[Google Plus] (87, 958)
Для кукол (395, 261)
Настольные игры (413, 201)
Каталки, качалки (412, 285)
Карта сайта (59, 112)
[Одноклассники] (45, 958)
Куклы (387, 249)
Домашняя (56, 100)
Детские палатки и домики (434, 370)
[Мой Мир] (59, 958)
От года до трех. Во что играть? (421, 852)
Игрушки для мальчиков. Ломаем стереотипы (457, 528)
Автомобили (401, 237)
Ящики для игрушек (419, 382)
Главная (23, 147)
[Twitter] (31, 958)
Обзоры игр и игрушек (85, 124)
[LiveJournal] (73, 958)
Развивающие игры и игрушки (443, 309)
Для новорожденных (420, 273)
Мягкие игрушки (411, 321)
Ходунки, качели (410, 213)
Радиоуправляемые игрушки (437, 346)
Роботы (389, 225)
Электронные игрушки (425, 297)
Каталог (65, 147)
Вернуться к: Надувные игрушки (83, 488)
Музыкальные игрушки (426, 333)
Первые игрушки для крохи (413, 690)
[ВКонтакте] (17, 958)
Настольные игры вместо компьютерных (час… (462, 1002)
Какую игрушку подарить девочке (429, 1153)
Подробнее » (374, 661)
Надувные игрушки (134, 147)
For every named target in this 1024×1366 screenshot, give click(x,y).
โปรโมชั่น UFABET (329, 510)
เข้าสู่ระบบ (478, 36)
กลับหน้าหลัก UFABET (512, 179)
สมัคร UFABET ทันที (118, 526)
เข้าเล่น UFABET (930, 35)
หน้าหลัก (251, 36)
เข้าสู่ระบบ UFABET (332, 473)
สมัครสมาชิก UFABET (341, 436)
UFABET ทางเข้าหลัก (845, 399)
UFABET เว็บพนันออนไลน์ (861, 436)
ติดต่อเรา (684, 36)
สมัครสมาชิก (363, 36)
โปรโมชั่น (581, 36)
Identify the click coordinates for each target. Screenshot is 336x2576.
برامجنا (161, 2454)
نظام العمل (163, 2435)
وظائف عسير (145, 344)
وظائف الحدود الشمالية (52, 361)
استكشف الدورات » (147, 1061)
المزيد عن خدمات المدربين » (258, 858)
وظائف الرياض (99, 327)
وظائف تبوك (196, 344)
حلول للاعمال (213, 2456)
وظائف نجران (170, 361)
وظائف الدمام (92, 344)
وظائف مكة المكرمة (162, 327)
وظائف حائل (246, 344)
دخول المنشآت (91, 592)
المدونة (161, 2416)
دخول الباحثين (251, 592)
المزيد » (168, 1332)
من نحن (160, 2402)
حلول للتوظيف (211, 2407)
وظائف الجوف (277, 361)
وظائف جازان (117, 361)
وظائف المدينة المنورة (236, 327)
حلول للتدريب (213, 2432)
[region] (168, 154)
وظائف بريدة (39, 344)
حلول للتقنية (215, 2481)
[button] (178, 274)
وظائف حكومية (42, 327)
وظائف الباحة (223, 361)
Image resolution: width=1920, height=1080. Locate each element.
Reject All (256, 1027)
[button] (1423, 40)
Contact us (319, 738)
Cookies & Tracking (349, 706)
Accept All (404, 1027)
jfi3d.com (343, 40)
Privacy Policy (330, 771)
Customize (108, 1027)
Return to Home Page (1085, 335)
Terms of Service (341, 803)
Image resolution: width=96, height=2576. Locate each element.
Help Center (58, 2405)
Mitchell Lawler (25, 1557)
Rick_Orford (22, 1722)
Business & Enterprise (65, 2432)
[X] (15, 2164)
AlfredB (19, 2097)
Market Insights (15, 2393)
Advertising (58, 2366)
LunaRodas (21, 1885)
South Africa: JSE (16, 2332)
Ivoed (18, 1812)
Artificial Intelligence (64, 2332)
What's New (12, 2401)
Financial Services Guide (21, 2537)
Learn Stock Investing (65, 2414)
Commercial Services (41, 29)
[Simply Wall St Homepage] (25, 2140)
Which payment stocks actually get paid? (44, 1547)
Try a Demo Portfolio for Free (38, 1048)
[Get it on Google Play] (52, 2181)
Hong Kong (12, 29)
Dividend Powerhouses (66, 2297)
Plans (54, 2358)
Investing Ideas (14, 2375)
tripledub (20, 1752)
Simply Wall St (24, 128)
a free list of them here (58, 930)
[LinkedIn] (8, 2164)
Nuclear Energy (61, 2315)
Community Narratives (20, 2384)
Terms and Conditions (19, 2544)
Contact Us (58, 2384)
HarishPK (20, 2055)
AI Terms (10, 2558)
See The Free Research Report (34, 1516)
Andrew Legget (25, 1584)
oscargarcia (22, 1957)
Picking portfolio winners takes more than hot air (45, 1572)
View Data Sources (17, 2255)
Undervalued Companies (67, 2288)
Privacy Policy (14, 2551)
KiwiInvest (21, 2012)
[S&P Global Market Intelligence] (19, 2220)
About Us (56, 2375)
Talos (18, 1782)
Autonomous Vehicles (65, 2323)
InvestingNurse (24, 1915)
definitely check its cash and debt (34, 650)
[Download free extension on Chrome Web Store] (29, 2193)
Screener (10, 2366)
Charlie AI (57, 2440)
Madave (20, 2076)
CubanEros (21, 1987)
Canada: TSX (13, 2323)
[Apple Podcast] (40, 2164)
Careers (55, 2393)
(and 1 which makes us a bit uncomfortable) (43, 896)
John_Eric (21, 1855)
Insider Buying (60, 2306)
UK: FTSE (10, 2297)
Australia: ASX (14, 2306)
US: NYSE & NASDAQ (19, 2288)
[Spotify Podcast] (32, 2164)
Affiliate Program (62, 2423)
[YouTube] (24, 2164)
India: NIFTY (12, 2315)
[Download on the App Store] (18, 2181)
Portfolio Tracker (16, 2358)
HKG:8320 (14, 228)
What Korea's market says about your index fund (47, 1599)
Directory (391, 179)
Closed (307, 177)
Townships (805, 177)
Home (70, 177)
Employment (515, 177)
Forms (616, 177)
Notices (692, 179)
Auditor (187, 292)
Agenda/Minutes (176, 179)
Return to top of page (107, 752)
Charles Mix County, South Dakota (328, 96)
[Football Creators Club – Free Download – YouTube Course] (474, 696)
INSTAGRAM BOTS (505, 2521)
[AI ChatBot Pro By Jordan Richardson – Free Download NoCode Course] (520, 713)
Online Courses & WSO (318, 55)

### Your instructions:
Search the records above for the string "click". Report each line that has it.

### Problem solution:
For every named target in this 1024×1366 screenshot, give click(x,y).
Identify the click coordinates for each target. Screenshot is 336x2576.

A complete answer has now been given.